More than a year after negotiations began over a long-term security agreement between the United States and Afghanistan, representatives of both countries remain at an impasse over key issues that would allow American troops to remain here beyond 2014.

In explaining their reluctance to conclude an agreement by the October deadline suggested by Americans, Afghan officials say they have “learned their lesson” from previous negotiations with the United States in which they feel they were deceived.

The primary unresolved issues involve the Afghans’ insistence that the U.S. military do more to stem the flow of terrorists from Pakistan and their resistance to unilateral U.S. military operations, said Aimal Faizi, a spokesman for President Hamid Karzai.

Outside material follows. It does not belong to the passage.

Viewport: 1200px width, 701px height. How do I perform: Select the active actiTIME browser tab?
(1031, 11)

Faizi said that an agreement reached last year was supposed to stop unilateral U.S. operations, such as night raids, but that they are continuing — against the will of the Afghan government. He cited as an example an airstrike in the eastern province of Konar that reportedly killed 10 civilians.

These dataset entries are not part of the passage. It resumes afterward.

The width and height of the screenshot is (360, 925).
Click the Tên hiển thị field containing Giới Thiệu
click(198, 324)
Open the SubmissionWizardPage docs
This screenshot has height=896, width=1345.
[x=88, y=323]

“We learned our lesson last time,” he said. “That’s why this is a slower process.”

On Wednesday, officials from the U.S.-led International Security Assistance Force declined to comment on the allegations about unilateral military operations.

This month, for the first time, Karzai will take the lead in negotiations in tandem with U.S. Ambassador James B. Cunningham. Faizi said the Afghan president is hopeful that progress will be made on the two key issues now that talks have reached the highest level.

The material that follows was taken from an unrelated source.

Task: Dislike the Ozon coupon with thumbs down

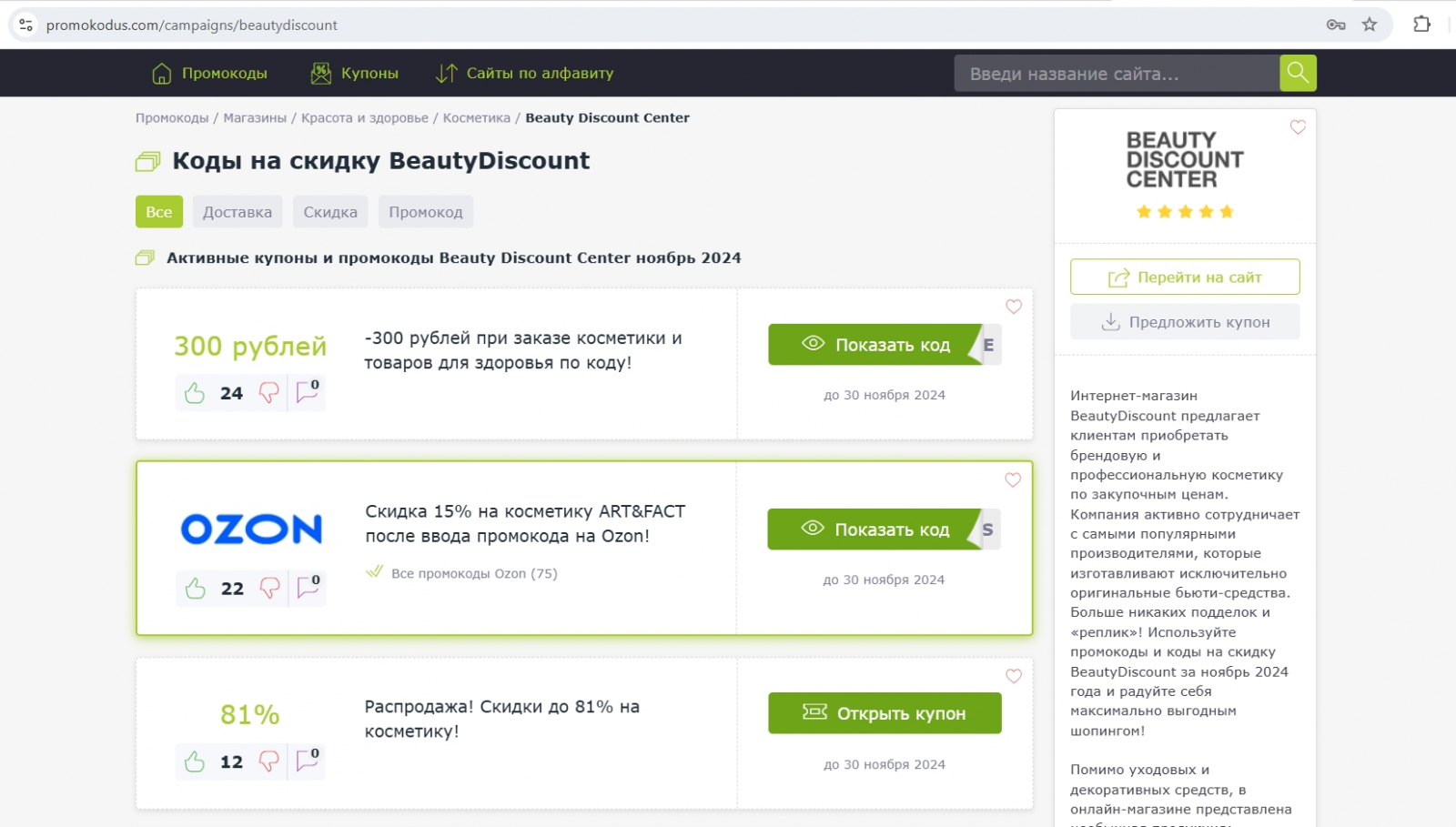Action: [269, 589]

Under the proposed terms of the post-2014 pact, U.S. troops would be given diplomatic immunity, American officials have said. Such immunity was denied by Iraq’s government in 2011, forcing a complete U.S. military withdrawal from that country.

U.S. officials have long noted the challenge of satisfying Karzai’s demand that Afghanistan be protected from foreign interlopers, including Taliban fighters who enter from Pakistan. An agreement that appears to compel the United States to intervene in Pakistan, disturbing a fragile relationship, would probably not be palatable to the White House.

Faizi said that without a guarantee that Afghanistan would be protected from its neighbors, the agreement “would be hard to sell to the Afghan people.”

U.S. officials had hoped to reach an agreement this month, a prospect that appears increasingly unlikely. Karzai has suggested that he is in no rush to sign the agreement and would be comfortable allowing his successor to complete the pact after presidential elections in April.

“We believe this is a very important agreement . . . and the president has said we should not be in a hurry to sign it,” Faizi said. “If anything goes wrong, he will be held accountable by history.”

The United States and its NATO allies, however, are hoping for time to plan the specifics of their enduring military presence and could balk at signing an agreement if it is not completed soon, according to U.S. officials.